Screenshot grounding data

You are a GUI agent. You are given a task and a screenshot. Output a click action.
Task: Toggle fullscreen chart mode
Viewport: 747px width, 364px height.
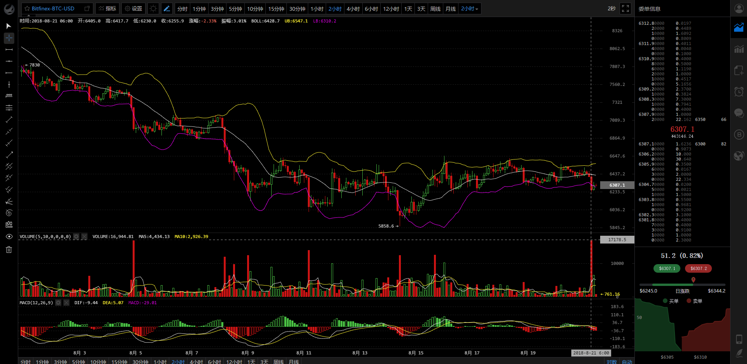[x=626, y=8]
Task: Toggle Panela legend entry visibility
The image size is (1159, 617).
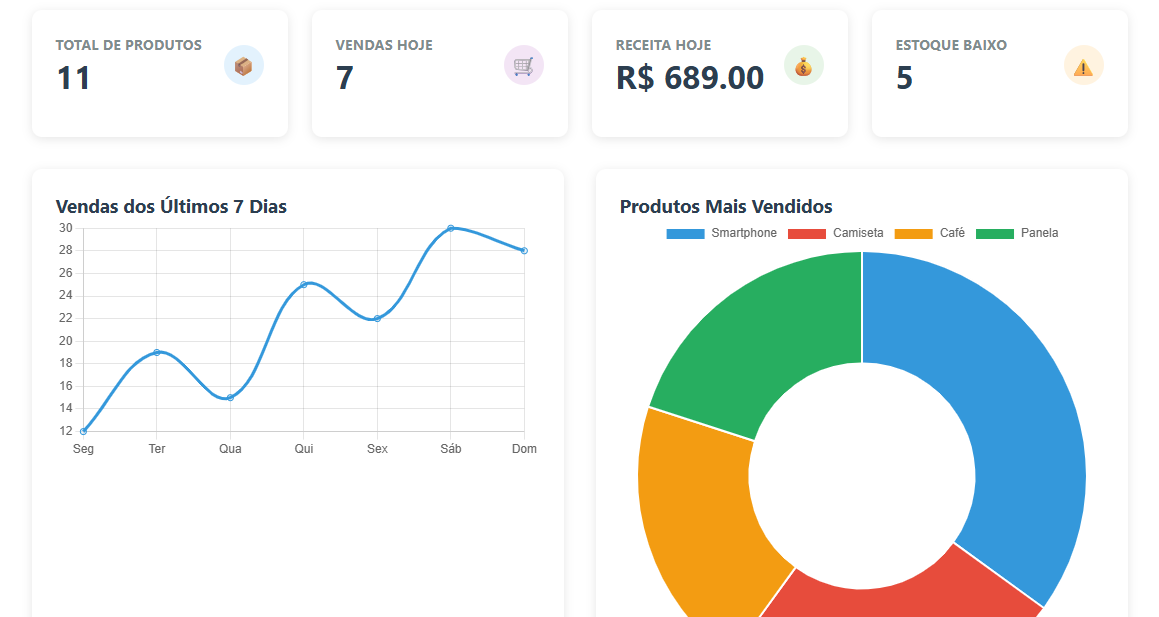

▶ [Try it]
"Toggle" is the word to look for; copy every line of the data that has it.

▶ [Task solution]
Task: Toggle fullscreen chart mode
Task: Toggle Panela legend entry visibility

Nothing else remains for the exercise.